Task statement: Line by line, output the data that follows exactly as written.

-------

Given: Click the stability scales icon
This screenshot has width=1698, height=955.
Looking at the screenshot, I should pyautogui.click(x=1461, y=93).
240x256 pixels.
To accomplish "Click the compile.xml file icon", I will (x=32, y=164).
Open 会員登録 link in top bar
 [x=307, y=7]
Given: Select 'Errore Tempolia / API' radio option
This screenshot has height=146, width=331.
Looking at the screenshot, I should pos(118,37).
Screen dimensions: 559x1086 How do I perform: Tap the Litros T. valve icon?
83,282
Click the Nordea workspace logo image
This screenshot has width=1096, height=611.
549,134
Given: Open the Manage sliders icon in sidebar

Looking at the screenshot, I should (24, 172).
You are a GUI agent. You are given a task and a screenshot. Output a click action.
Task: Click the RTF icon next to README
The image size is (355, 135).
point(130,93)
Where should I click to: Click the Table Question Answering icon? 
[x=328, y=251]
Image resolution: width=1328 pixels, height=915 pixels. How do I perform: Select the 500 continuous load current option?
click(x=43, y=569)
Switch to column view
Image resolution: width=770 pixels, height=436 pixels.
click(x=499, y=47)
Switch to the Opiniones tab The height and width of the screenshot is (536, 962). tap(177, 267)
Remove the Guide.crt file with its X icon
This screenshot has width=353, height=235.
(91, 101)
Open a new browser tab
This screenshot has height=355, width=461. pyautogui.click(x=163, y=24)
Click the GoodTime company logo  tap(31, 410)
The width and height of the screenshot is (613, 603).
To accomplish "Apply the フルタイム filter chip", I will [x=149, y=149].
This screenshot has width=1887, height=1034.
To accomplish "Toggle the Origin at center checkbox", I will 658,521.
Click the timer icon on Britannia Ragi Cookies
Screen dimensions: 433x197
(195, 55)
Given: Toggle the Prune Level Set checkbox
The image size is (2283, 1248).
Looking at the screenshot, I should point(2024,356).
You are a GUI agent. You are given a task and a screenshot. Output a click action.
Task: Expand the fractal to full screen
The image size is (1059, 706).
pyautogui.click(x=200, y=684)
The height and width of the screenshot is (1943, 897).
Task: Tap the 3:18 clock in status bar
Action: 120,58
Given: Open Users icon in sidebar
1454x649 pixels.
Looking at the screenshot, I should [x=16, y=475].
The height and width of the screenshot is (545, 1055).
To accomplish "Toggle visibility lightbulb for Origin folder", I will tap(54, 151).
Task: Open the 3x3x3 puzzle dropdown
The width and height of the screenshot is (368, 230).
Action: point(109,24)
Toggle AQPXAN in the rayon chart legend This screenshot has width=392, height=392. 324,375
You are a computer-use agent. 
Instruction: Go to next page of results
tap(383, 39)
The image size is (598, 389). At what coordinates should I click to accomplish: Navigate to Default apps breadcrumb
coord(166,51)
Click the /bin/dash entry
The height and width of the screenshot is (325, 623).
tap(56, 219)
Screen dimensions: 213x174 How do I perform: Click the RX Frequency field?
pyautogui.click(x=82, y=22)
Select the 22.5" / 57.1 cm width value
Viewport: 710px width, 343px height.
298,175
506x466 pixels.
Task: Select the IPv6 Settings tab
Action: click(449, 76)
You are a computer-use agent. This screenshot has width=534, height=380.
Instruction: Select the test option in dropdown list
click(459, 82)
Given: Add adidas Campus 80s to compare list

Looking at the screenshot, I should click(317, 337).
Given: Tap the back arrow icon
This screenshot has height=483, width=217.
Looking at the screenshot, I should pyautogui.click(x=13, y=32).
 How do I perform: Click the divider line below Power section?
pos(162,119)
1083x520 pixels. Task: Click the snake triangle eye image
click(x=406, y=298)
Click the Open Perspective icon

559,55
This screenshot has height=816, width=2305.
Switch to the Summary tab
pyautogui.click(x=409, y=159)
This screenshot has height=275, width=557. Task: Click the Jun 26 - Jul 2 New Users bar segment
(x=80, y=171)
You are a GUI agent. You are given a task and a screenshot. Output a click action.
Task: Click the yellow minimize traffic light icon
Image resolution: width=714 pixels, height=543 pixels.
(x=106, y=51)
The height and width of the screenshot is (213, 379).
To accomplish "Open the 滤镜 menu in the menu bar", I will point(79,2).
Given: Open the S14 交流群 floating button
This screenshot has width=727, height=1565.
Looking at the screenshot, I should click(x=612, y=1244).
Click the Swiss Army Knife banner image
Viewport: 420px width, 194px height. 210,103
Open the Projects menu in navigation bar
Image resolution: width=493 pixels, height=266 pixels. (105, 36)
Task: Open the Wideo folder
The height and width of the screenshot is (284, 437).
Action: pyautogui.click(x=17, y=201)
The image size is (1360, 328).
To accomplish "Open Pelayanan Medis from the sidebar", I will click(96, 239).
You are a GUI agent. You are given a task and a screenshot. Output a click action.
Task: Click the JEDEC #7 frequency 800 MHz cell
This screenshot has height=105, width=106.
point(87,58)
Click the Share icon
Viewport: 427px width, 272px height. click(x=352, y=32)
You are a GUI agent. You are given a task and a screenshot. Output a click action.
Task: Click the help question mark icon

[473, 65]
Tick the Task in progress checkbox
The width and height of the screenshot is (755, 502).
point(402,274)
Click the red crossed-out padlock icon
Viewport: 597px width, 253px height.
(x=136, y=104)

-------

Result of this exercise:
Given: Click the stability scales icon
This screenshot has width=1698, height=955.
Looking at the screenshot, I should pyautogui.click(x=1461, y=93).
240x256 pixels.
To accomplish "Click the compile.xml file icon", I will (x=32, y=164).
Open 会員登録 link in top bar
 [x=307, y=7]
Given: Select 'Errore Tempolia / API' radio option
This screenshot has height=146, width=331.
Looking at the screenshot, I should pos(118,37).
Screen dimensions: 559x1086 How do I perform: Tap the Litros T. valve icon?
83,282
Click the Nordea workspace logo image
This screenshot has width=1096, height=611.
549,134
Given: Open the Manage sliders icon in sidebar

Looking at the screenshot, I should (24, 172).
You are a GUI agent. You are given a task and a screenshot. Output a click action.
Task: Click the RTF icon next to README
The image size is (355, 135).
point(130,93)
Where should I click to: Click the Table Question Answering icon? 
[x=328, y=251]
Image resolution: width=1328 pixels, height=915 pixels. How do I perform: Select the 500 continuous load current option?
click(x=43, y=569)
Switch to column view
Image resolution: width=770 pixels, height=436 pixels.
click(x=499, y=47)
Switch to the Opiniones tab The height and width of the screenshot is (536, 962). tap(177, 267)
Remove the Guide.crt file with its X icon
This screenshot has width=353, height=235.
(91, 101)
Open a new browser tab
This screenshot has height=355, width=461. pyautogui.click(x=163, y=24)
Click the GoodTime company logo  tap(31, 410)
The width and height of the screenshot is (613, 603).
To accomplish "Apply the フルタイム filter chip", I will [x=149, y=149].
This screenshot has width=1887, height=1034.
To accomplish "Toggle the Origin at center checkbox", I will 658,521.
Click the timer icon on Britannia Ragi Cookies
Screen dimensions: 433x197
(195, 55)
Given: Toggle the Prune Level Set checkbox
The image size is (2283, 1248).
Looking at the screenshot, I should point(2024,356).
You are a GUI agent. You are given a task and a screenshot. Output a click action.
Task: Expand the fractal to full screen
The image size is (1059, 706).
pyautogui.click(x=200, y=684)
The height and width of the screenshot is (1943, 897).
Task: Tap the 3:18 clock in status bar
Action: 120,58
Given: Open Users icon in sidebar
1454x649 pixels.
Looking at the screenshot, I should [x=16, y=475].
The height and width of the screenshot is (545, 1055).
To accomplish "Toggle visibility lightbulb for Origin folder", I will tap(54, 151).
Task: Open the 3x3x3 puzzle dropdown
The width and height of the screenshot is (368, 230).
Action: point(109,24)
Toggle AQPXAN in the rayon chart legend This screenshot has width=392, height=392. 324,375
You are a computer-use agent. 
Instruction: Go to next page of results
tap(383, 39)
The image size is (598, 389). At what coordinates should I click to accomplish: Navigate to Default apps breadcrumb
coord(166,51)
Click the /bin/dash entry
The height and width of the screenshot is (325, 623).
tap(56, 219)
Screen dimensions: 213x174 How do I perform: Click the RX Frequency field?
pyautogui.click(x=82, y=22)
Select the 22.5" / 57.1 cm width value
Viewport: 710px width, 343px height.
298,175
506x466 pixels.
Task: Select the IPv6 Settings tab
Action: click(449, 76)
You are a computer-use agent. This screenshot has width=534, height=380.
Instruction: Select the test option in dropdown list
click(459, 82)
Given: Add adidas Campus 80s to compare list

Looking at the screenshot, I should click(317, 337).
Given: Tap the back arrow icon
This screenshot has height=483, width=217.
Looking at the screenshot, I should pyautogui.click(x=13, y=32).
 How do I perform: Click the divider line below Power section?
pos(162,119)
1083x520 pixels. Task: Click the snake triangle eye image
click(x=406, y=298)
Click the Open Perspective icon

559,55
This screenshot has height=816, width=2305.
Switch to the Summary tab
pyautogui.click(x=409, y=159)
This screenshot has height=275, width=557. Task: Click the Jun 26 - Jul 2 New Users bar segment
(x=80, y=171)
You are a GUI agent. You are given a task and a screenshot. Output a click action.
Task: Click the yellow minimize traffic light icon
Image resolution: width=714 pixels, height=543 pixels.
(x=106, y=51)
The height and width of the screenshot is (213, 379).
To accomplish "Open the 滤镜 menu in the menu bar", I will point(79,2).
Given: Open the S14 交流群 floating button
This screenshot has width=727, height=1565.
Looking at the screenshot, I should click(x=612, y=1244).
Click the Swiss Army Knife banner image
Viewport: 420px width, 194px height. 210,103
Open the Projects menu in navigation bar
Image resolution: width=493 pixels, height=266 pixels. (105, 36)
Task: Open the Wideo folder
The height and width of the screenshot is (284, 437).
Action: pyautogui.click(x=17, y=201)
The image size is (1360, 328).
To accomplish "Open Pelayanan Medis from the sidebar", I will click(96, 239).
You are a GUI agent. You are given a task and a screenshot. Output a click action.
Task: Click the JEDEC #7 frequency 800 MHz cell
This screenshot has height=105, width=106.
point(87,58)
Click the Share icon
Viewport: 427px width, 272px height. click(x=352, y=32)
You are a GUI agent. You are given a task and a screenshot. Output a click action.
Task: Click the help question mark icon

[473, 65]
Tick the Task in progress checkbox
The width and height of the screenshot is (755, 502).
point(402,274)
Click the red crossed-out padlock icon
Viewport: 597px width, 253px height.
(x=136, y=104)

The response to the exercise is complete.